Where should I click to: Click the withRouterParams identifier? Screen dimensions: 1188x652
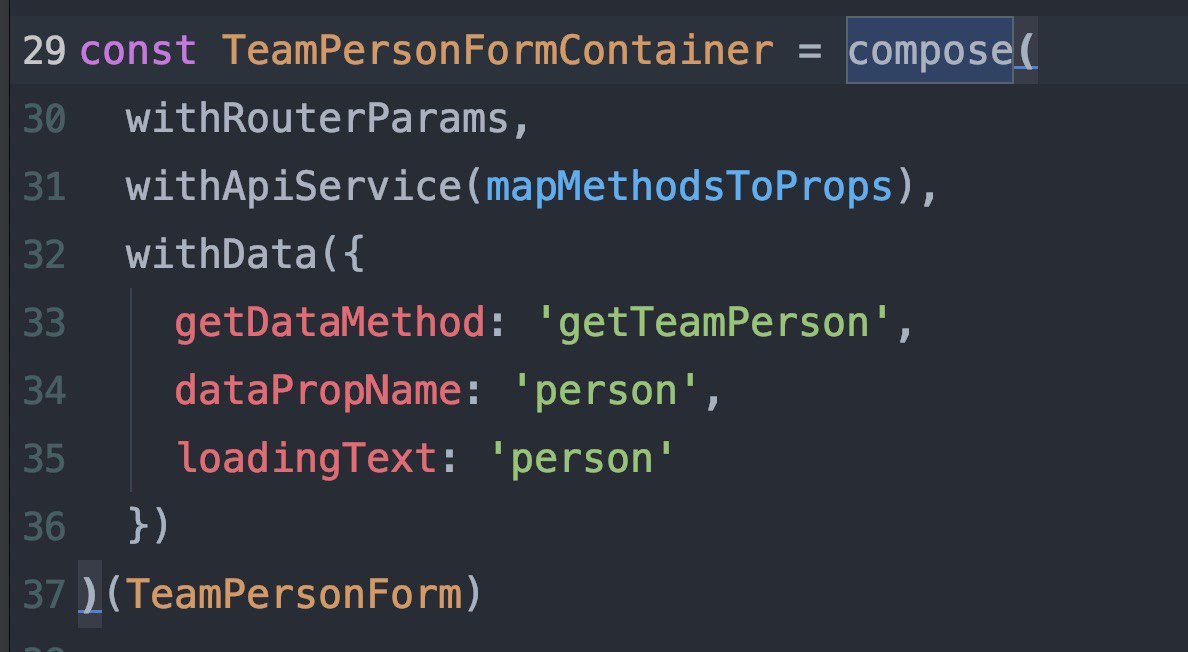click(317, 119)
----------
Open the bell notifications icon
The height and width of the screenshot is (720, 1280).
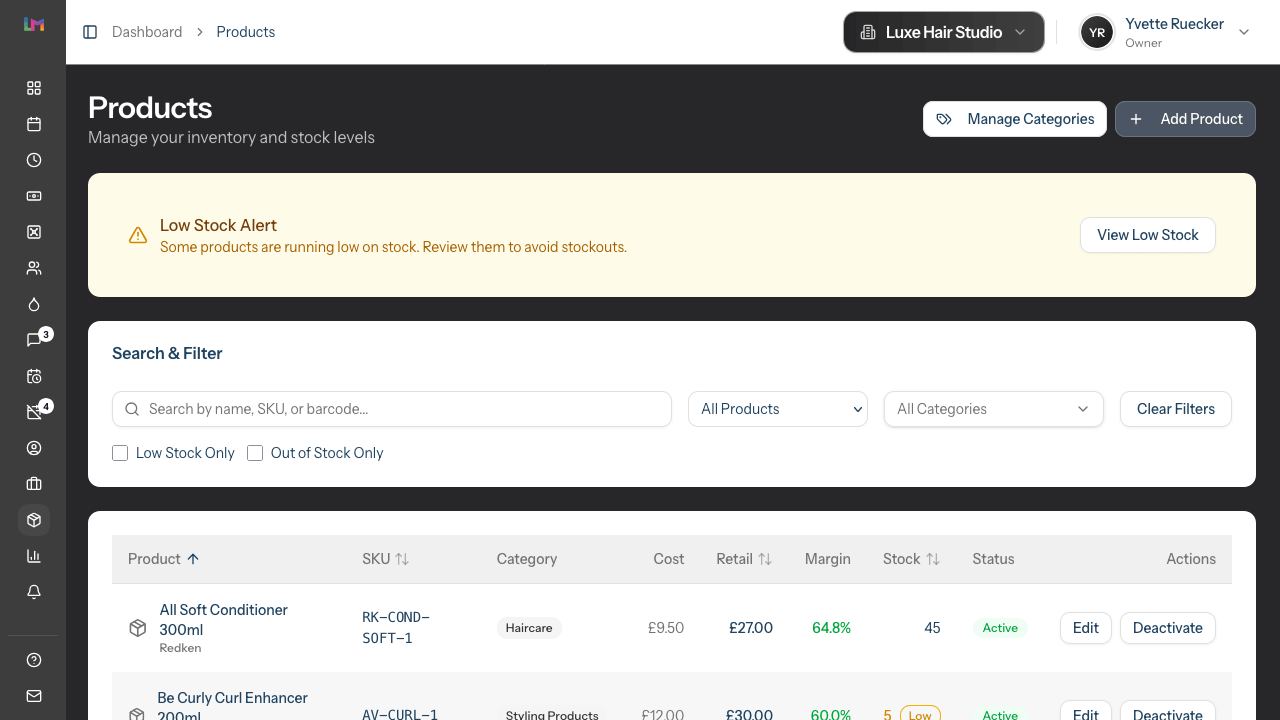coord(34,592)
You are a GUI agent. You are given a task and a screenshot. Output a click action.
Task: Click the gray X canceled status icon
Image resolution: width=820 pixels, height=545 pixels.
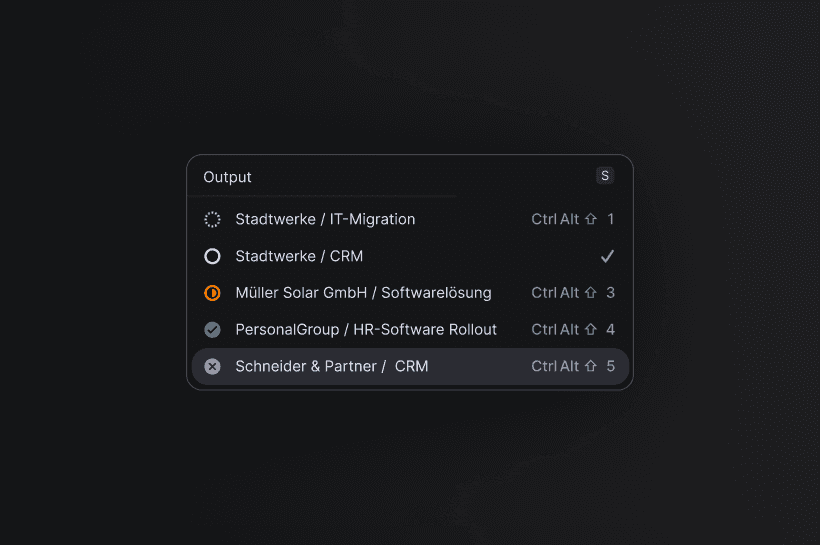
----------
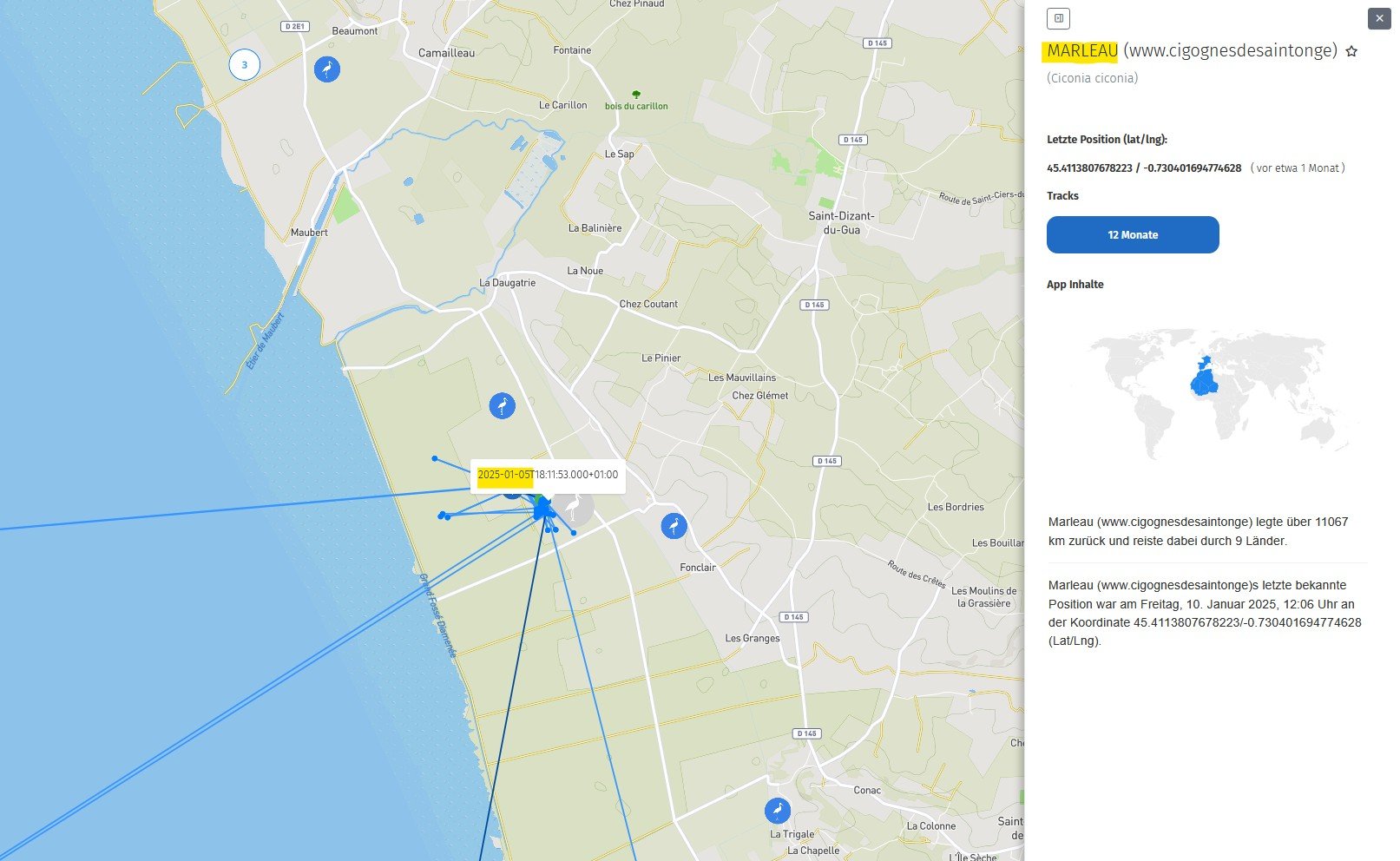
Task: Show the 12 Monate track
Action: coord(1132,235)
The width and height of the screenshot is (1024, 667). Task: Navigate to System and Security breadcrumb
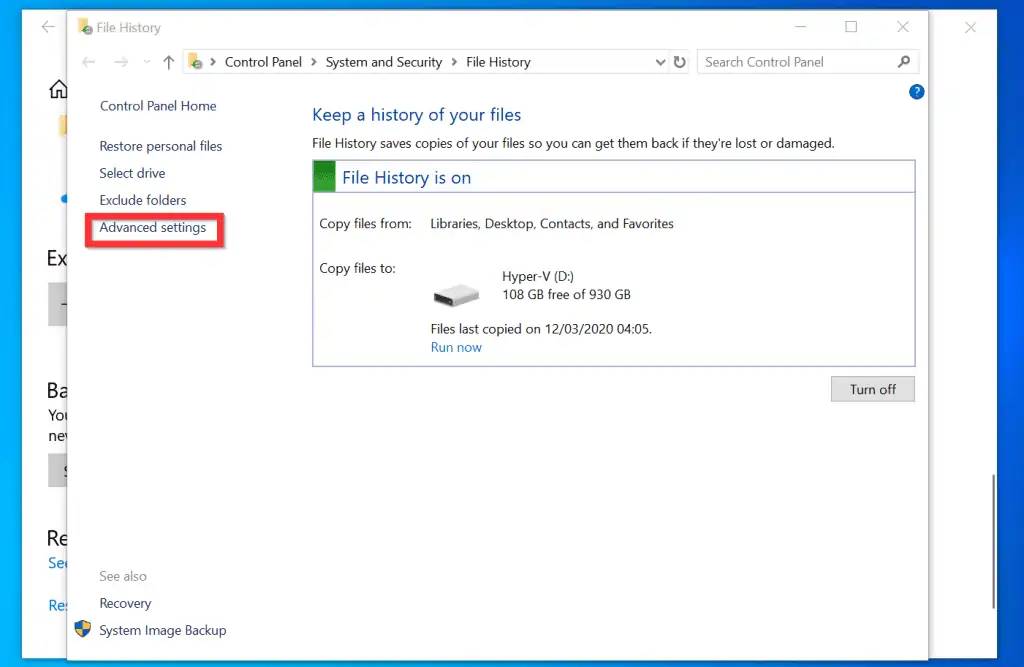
----------
* Work required: Take from the listing every line in which the word "icon" appears.

* Exercise response:
Open the bell notifications icon
Task: Click the gray X canceled status icon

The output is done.